In TS/Mumble/Vent terminology, there was no federation (unlike IRC), so a server was generally literally a single server hosted somewhere. All the channels, all the users, etc, went to a single machine.
Discord's selling point isn't really being a "better IRC", it's the voice chat. It's a better TS/Mumble/Ventrillo. Low-latency, decent audio quality, push-to-talk or an actually functioning level detection, with an easy to use interface. It's "Chat for Gamers" for a reason, not "IRC with history".
True, but you had to pay for a server for TS/Vent/Mumble as well, so the $5/month Discord charges for the higher voice quality is comparable (or cheaper).

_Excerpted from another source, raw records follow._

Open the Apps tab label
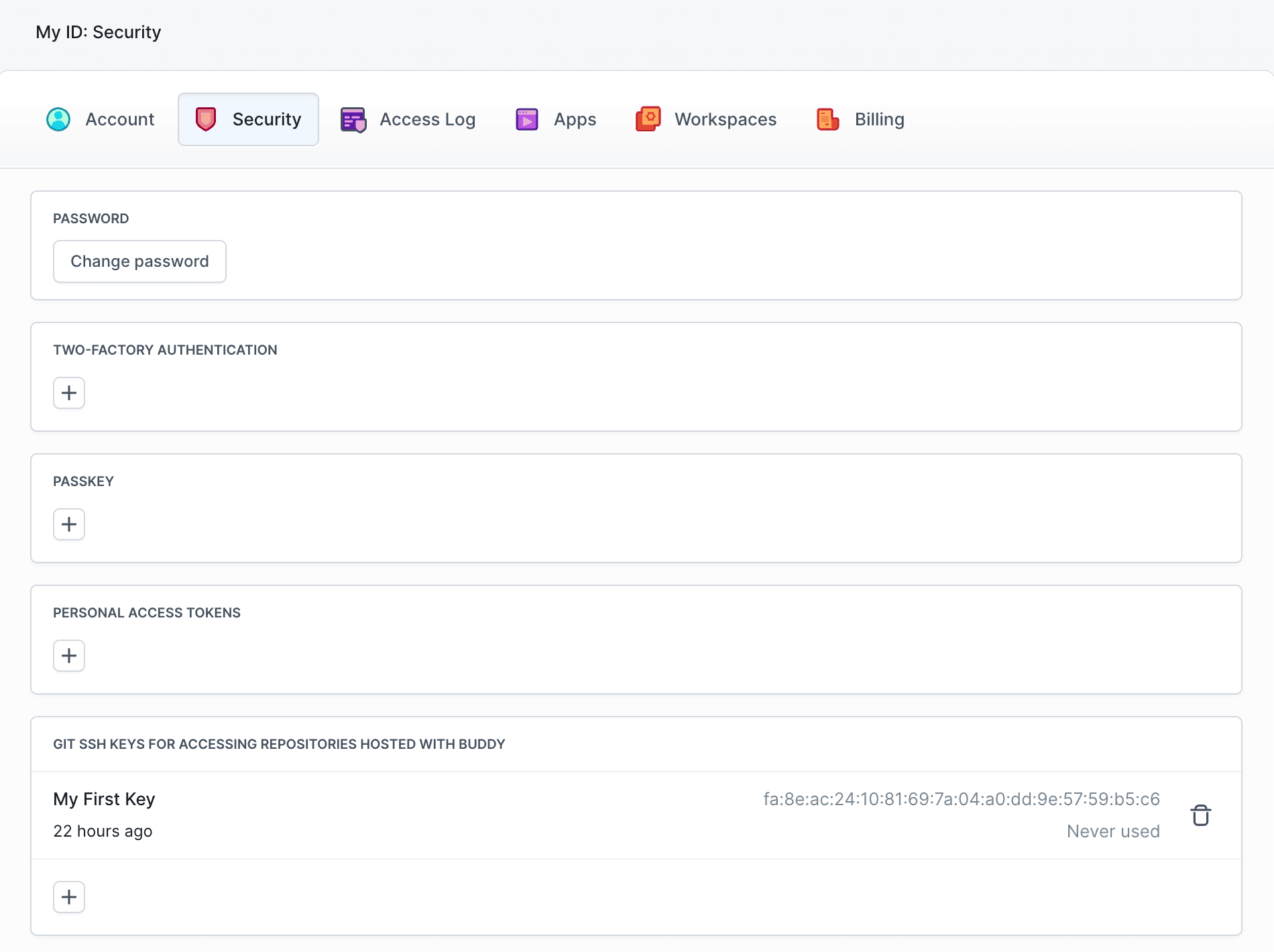The width and height of the screenshot is (1274, 952). tap(575, 119)
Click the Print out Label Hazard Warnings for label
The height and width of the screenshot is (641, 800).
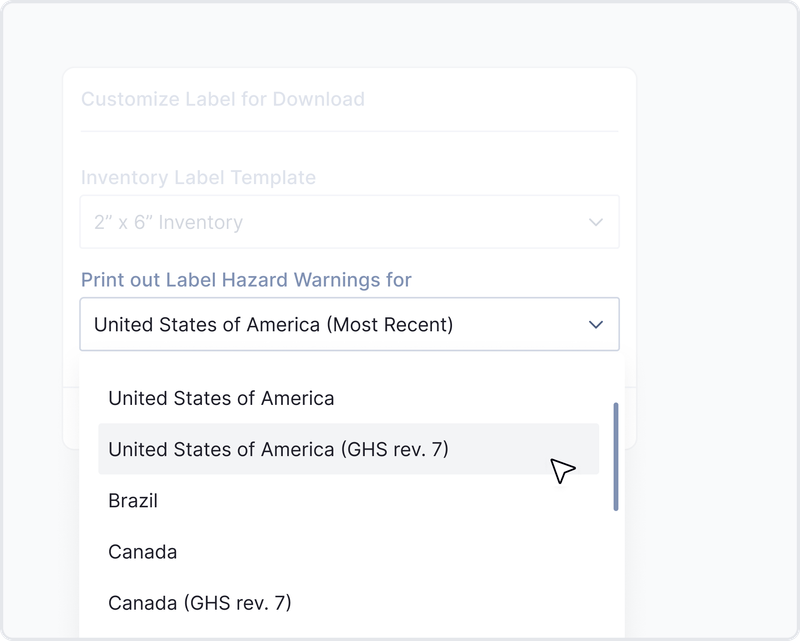(x=246, y=280)
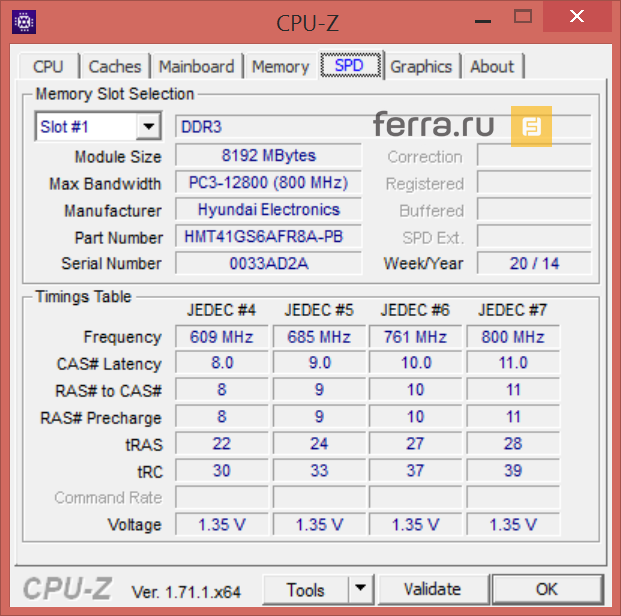Click the CPU-Z app icon in title bar
This screenshot has height=616, width=621.
(23, 19)
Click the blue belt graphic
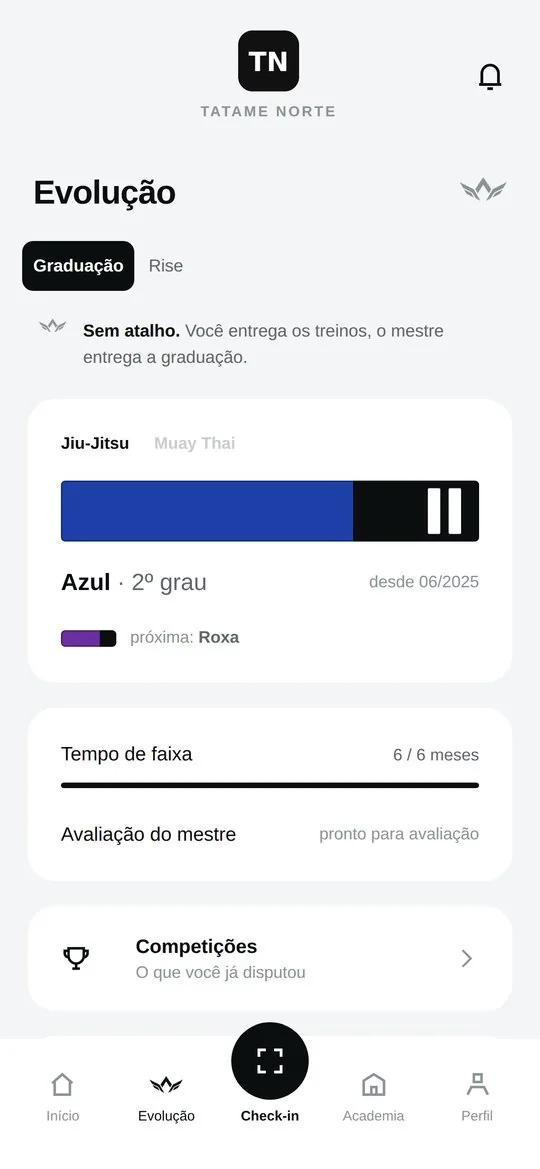This screenshot has width=540, height=1169. tap(270, 511)
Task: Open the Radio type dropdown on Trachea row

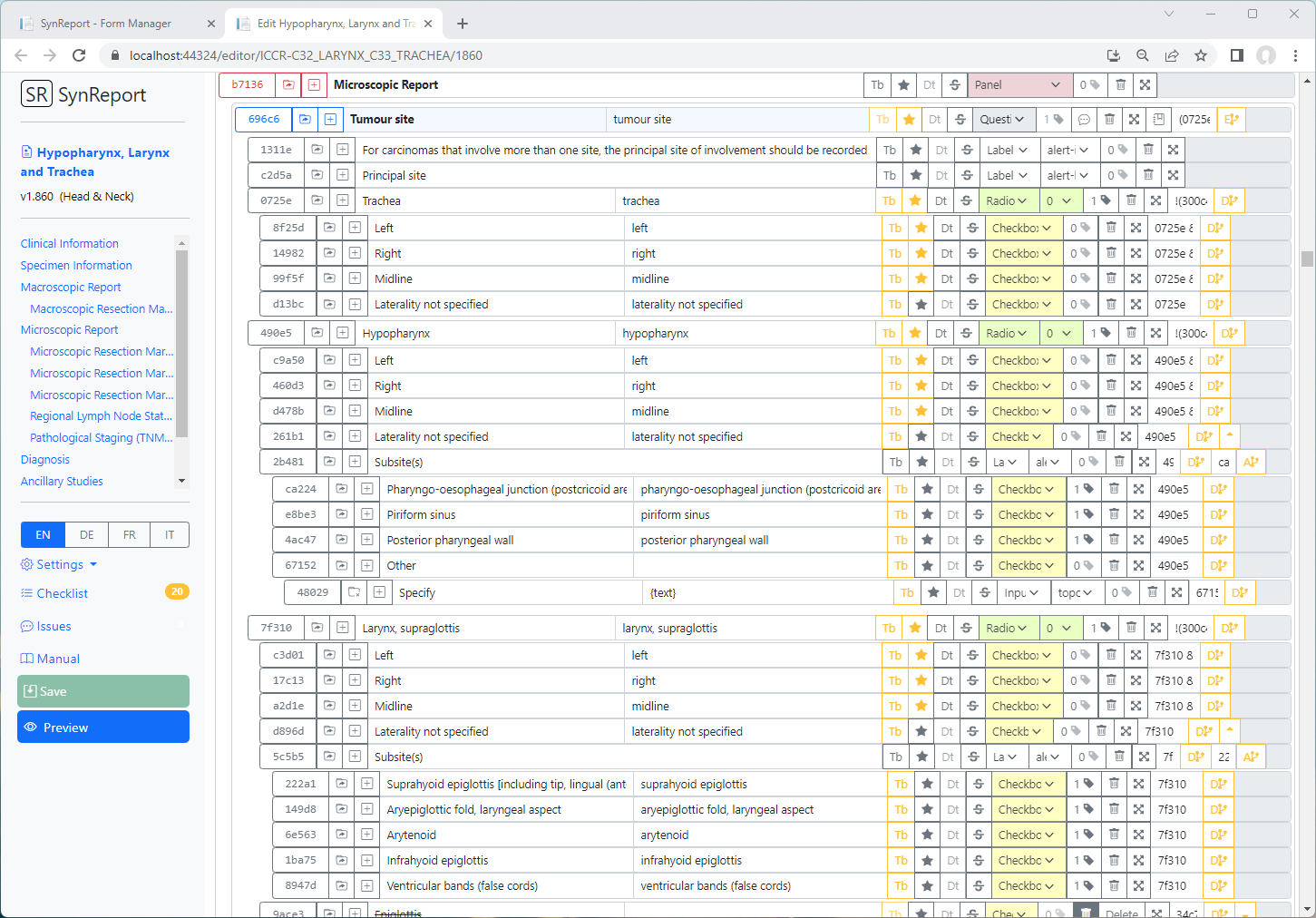Action: point(1006,201)
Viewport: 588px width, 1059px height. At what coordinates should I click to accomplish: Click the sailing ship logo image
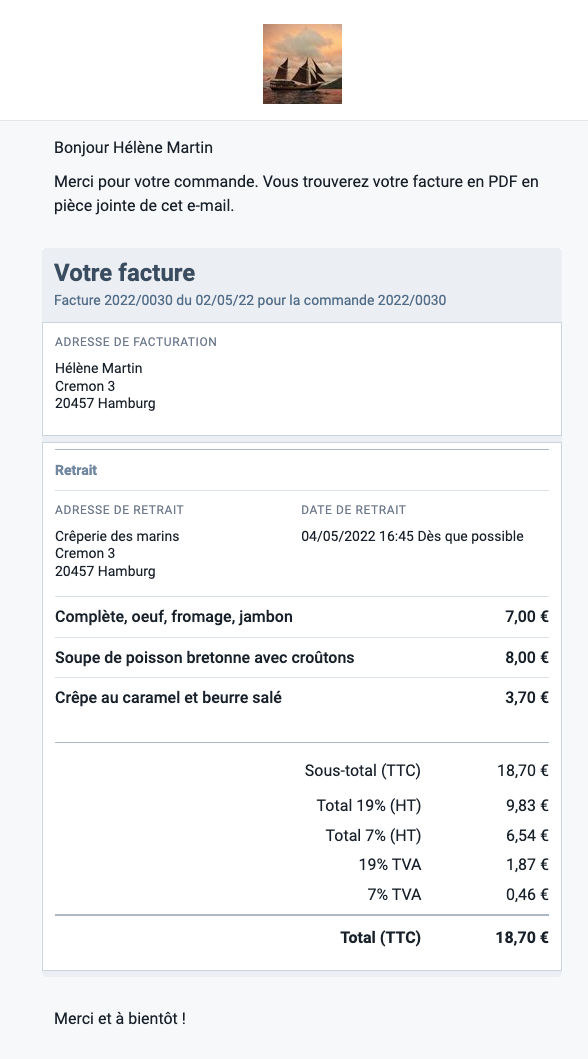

Discord is voice chat, with text as a nice extra, and with image/file sharing and screen sharing and emoji/stickers/profiles (these are attractive to some people). IRC is text only. TS/Mumble/Vent were all voice chat, with really awful text chat interfaces (TS was sort of OK, Vent may as well not have had text chat).
I don't think Discord is good as an information archive, and I'm not terribly fond of seeing FOSS projects using it as a primary means of communication, but it's great for gaming compared to what we had before.
Discord's selling point isn't really being a "better IRC", it's the voice chat. It's a better TS/Mumble/Ventrillo. Low-latency, decent audio quality, push-to-talk or an actually functioning level detection, with an easy to use interface. It's "Chat for Gamers" for a reason, not "IRC with history".